Please decide whether each statement below (1., 2., 3.) agrees with the pandemic transcript. Answer yes or no for each, and quote the deciding words of the transcript.
1. A fifth of the population is too young to be eligible for a vaccine.
2. More than a quarter of people say they are not ready yet to be vaccinated.
3. The CDC has historically been very political.

→ Study text:

"""

They'll keep popping up.
- These variants are going to continue to be a wild card in our calculus.
Every warm body that this virus infects is a new evolution opportunity.
And because it's a new evolution opportunity, there is a real risk that we are gonna have yet more transmissible and yet more deadly viruses at the same time, right?
- [Bill] But now we have vaccines.
So number four, expect more vaccinations to come.
More manufacturers in the game and booster shots to cover the newest variants.
The challenge?
Getting more to take their first round of shots.
- There is a lot of vaccine hesitancy, and I just wanna do some math for folks.
You know, 20% of the population is under the age of 16, so they're not eligible to receive a vaccine at all.
We know that we need to get about 70 to 90% people vaccinated to achieve herd immunity through this vaccine and finally bring the pandemic to its knees.
So you take 20% off the top right there, and now you're talking about 80%.
That's if every single adult chooses to get vaccinated, and upwards of 25% say that they're not ready yet.
- Doctor El-Sayed figures the coverage at around 50%, problematic!
- I would hope that by fall of this year that we could see that children may be vaccinated and be, also have immunity.
You know what, it could be, who knows?
It might be something that we do like measles, mumps.
You know, at four years old you get your COVID vaccine for the first time.
- [Bill] Five, expect more misinformation.
Stuff social media just can't shake.
- Please share this video now.
- [Bill] Here, a physician who claims vaccines will change your DNA and turn people into crypto currency.
- So there's going to be and continue to be, you know, misinformation about this thing.
And we're gonna have to lead with the science and the evidence and be fully 100% transparent in what is going to be a very unsure and unsettling situation because there is no perfect outcome.
- (laughing) I've done okay so far?
- [Bill] Then there's the Centers for Disease Control.
That government agency has a new director.
- Historically, the CDC is not very political.
- And then we hear politicians starting at the White House talk about how there's nothing to worry about, how public health is overplaying this.

"""

→ Entries supplied:
"""

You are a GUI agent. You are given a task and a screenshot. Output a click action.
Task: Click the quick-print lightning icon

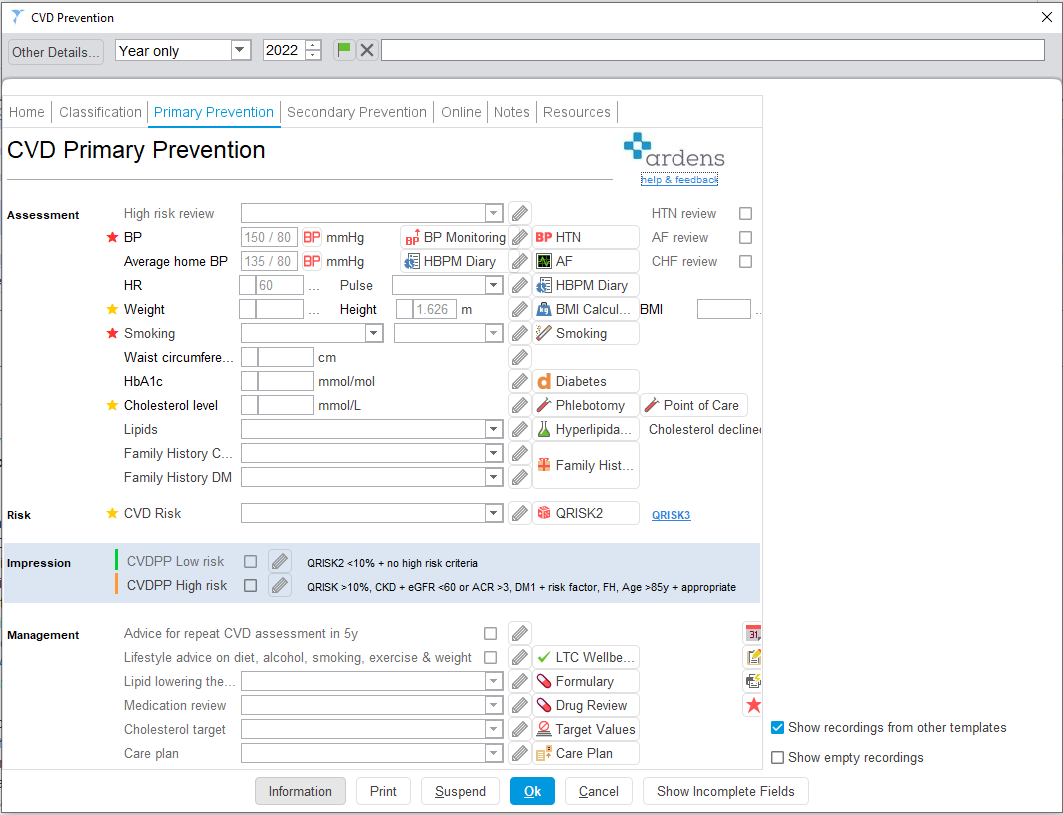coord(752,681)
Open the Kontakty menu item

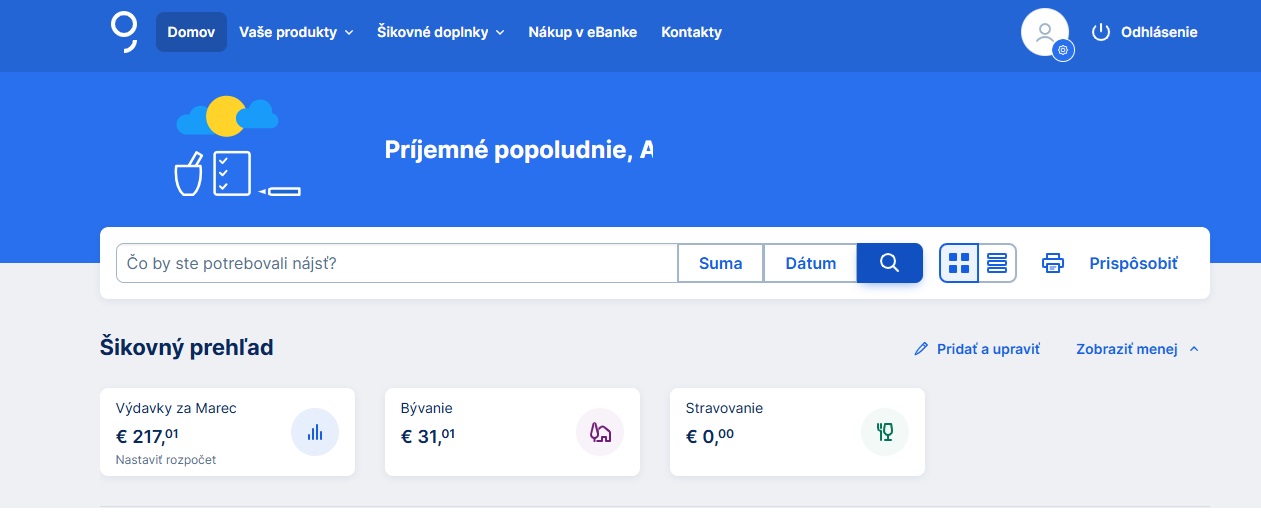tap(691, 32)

"""

→ Response:
1. Yes: "20% of the population is under the age of 16, so they're not eligible to receive a vaccine at all."
2. Yes: "upwards of 25% say that they're not ready yet."
3. No: "Historically, the CDC is not very political."